[Brief]:
Collect all lines below with the string "tree".

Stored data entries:
┏━━
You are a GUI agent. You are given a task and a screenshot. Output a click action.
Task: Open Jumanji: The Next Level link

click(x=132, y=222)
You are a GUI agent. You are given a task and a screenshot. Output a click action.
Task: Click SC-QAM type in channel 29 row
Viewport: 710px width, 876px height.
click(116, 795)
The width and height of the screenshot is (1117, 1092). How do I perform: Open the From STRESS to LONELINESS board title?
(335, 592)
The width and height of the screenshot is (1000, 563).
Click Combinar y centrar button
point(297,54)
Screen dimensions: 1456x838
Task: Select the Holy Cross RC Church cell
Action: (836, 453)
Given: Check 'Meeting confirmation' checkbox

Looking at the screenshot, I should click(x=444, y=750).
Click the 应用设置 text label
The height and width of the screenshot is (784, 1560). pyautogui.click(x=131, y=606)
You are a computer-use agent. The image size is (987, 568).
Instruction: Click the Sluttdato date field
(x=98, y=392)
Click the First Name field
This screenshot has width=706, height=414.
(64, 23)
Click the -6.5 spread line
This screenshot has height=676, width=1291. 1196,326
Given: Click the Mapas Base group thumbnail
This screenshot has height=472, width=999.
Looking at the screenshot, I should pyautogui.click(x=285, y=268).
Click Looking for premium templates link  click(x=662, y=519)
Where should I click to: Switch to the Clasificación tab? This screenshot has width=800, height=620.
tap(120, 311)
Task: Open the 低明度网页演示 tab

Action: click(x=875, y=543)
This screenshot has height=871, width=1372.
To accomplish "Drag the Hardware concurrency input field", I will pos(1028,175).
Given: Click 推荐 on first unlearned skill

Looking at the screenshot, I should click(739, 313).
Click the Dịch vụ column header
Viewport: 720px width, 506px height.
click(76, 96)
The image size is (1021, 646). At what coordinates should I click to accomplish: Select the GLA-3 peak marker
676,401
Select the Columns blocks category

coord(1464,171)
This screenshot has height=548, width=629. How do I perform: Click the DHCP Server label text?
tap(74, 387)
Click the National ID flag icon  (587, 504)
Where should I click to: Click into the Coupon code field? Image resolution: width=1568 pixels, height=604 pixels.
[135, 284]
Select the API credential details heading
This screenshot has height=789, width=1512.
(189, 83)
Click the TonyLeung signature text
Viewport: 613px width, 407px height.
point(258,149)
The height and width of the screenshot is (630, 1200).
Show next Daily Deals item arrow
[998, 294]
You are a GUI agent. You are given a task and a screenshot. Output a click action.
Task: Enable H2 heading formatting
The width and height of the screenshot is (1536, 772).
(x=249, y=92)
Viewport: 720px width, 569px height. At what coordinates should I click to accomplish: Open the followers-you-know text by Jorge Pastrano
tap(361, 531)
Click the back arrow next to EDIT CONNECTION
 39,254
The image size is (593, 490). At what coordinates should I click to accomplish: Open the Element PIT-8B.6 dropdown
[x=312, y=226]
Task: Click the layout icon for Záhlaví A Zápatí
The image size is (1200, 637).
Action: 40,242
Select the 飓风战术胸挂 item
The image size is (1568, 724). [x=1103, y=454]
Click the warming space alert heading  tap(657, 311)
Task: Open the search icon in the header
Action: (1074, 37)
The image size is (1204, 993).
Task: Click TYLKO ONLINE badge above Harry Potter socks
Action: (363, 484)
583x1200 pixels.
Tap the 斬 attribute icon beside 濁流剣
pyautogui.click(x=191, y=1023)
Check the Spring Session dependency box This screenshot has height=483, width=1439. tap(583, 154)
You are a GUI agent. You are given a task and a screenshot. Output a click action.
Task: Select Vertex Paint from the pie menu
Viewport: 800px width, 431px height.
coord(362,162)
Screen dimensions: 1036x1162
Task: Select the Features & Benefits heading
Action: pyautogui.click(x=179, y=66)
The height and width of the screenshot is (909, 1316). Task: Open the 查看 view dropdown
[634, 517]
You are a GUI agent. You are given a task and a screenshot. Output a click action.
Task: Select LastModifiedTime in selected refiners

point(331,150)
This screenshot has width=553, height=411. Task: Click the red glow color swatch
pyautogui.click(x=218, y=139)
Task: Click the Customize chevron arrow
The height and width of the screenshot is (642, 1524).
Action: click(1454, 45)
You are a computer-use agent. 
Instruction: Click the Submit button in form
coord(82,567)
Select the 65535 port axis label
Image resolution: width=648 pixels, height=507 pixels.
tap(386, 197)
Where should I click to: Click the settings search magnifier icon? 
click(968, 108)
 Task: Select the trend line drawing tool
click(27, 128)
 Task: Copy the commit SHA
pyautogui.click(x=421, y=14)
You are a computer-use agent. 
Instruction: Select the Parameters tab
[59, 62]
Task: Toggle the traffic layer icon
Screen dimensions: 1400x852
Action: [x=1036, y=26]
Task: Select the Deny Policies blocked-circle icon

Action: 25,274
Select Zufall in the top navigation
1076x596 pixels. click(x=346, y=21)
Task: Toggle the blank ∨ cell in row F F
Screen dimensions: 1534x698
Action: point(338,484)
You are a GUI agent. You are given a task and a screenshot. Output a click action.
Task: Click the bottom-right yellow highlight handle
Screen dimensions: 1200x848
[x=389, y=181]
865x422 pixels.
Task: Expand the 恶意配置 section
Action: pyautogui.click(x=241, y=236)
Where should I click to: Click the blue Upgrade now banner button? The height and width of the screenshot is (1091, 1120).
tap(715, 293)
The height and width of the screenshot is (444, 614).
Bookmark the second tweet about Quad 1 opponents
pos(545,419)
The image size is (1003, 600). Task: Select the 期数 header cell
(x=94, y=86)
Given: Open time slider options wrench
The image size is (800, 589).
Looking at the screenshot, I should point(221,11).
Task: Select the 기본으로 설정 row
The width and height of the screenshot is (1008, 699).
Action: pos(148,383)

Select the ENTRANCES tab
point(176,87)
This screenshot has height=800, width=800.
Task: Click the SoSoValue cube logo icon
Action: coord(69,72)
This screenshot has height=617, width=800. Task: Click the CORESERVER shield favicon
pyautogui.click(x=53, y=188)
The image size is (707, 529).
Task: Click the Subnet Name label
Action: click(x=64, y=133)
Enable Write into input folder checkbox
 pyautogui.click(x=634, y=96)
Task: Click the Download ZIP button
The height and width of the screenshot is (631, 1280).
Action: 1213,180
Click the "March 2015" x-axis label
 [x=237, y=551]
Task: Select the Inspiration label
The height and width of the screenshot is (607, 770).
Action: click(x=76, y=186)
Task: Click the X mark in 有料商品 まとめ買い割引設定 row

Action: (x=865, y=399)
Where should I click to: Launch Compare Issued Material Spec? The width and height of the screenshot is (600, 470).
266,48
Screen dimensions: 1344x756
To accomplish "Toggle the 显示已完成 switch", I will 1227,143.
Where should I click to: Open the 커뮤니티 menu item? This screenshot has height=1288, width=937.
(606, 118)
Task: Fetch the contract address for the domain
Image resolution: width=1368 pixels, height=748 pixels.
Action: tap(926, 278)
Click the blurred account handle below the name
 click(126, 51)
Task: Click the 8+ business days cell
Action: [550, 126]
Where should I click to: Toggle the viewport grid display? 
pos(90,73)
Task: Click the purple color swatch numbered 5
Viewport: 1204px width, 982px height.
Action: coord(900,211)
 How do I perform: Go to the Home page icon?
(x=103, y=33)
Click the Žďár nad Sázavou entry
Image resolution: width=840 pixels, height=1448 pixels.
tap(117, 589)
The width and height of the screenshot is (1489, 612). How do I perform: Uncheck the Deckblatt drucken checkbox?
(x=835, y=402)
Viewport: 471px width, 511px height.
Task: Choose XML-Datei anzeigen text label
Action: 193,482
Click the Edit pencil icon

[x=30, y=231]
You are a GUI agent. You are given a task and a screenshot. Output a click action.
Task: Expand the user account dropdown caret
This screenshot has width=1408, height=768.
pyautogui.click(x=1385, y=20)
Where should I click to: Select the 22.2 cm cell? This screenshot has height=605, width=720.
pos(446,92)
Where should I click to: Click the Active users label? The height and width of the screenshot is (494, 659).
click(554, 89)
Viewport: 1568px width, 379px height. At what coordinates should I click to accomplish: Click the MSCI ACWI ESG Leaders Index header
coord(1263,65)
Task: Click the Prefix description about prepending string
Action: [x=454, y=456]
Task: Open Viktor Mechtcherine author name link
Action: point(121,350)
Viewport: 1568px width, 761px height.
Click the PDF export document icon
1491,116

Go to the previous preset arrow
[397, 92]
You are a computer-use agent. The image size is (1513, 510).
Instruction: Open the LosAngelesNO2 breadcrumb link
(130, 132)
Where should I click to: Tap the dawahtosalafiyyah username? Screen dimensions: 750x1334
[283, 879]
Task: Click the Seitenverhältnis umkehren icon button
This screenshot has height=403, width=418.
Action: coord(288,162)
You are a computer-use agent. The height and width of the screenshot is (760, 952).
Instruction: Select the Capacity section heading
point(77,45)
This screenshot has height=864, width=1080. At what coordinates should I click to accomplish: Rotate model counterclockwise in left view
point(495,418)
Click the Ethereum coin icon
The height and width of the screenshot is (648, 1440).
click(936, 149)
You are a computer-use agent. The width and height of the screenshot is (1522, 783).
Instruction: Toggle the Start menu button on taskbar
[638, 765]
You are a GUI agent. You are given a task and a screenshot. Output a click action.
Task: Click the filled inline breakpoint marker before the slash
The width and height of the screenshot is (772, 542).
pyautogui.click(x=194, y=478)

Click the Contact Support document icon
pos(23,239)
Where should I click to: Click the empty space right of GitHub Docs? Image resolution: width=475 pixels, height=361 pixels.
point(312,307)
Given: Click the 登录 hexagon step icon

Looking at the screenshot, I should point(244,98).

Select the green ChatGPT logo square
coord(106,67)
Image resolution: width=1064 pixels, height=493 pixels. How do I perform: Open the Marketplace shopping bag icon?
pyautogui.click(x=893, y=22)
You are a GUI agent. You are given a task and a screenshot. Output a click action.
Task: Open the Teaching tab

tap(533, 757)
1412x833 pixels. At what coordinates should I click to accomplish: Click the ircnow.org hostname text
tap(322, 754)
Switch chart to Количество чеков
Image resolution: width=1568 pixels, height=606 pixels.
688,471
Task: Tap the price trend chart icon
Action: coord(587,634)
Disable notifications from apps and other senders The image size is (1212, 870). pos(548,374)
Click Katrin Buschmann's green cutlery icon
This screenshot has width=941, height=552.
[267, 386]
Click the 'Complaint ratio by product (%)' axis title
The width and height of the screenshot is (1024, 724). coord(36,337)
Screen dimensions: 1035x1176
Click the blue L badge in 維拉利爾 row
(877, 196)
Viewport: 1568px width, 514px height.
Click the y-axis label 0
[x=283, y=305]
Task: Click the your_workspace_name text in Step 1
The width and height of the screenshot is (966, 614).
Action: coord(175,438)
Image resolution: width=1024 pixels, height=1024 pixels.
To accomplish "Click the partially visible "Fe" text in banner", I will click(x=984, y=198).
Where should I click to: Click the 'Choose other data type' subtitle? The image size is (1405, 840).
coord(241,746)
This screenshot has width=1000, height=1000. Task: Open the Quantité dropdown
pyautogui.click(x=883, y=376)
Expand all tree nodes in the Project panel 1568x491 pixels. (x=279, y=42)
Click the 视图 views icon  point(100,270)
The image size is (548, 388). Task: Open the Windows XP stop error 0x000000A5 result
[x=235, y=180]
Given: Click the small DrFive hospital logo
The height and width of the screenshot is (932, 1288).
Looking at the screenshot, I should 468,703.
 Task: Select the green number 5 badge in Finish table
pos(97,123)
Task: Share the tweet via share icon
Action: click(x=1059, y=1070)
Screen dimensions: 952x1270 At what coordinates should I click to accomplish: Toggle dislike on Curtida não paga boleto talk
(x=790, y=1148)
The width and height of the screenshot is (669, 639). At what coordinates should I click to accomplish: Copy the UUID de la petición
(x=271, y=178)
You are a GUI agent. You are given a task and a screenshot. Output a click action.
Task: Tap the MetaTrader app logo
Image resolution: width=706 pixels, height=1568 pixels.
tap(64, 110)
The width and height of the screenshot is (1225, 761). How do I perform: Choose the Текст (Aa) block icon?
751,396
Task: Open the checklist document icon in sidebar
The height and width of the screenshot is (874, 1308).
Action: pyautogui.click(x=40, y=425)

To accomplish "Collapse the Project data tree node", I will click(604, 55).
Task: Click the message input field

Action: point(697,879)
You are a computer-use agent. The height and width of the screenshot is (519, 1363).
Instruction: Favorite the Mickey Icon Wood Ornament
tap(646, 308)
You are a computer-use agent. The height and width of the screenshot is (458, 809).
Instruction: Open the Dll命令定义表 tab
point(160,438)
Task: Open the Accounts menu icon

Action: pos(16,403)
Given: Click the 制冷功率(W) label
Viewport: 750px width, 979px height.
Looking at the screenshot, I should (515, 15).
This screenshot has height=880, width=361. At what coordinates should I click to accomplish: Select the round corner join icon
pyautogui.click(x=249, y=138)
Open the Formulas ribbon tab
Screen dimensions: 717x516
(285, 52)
┗━━
[Written reply]:
Expand all tree nodes in the Project panel 1568x491 pixels. (x=279, y=42)
To accomplish "Collapse the Project data tree node", I will click(604, 55).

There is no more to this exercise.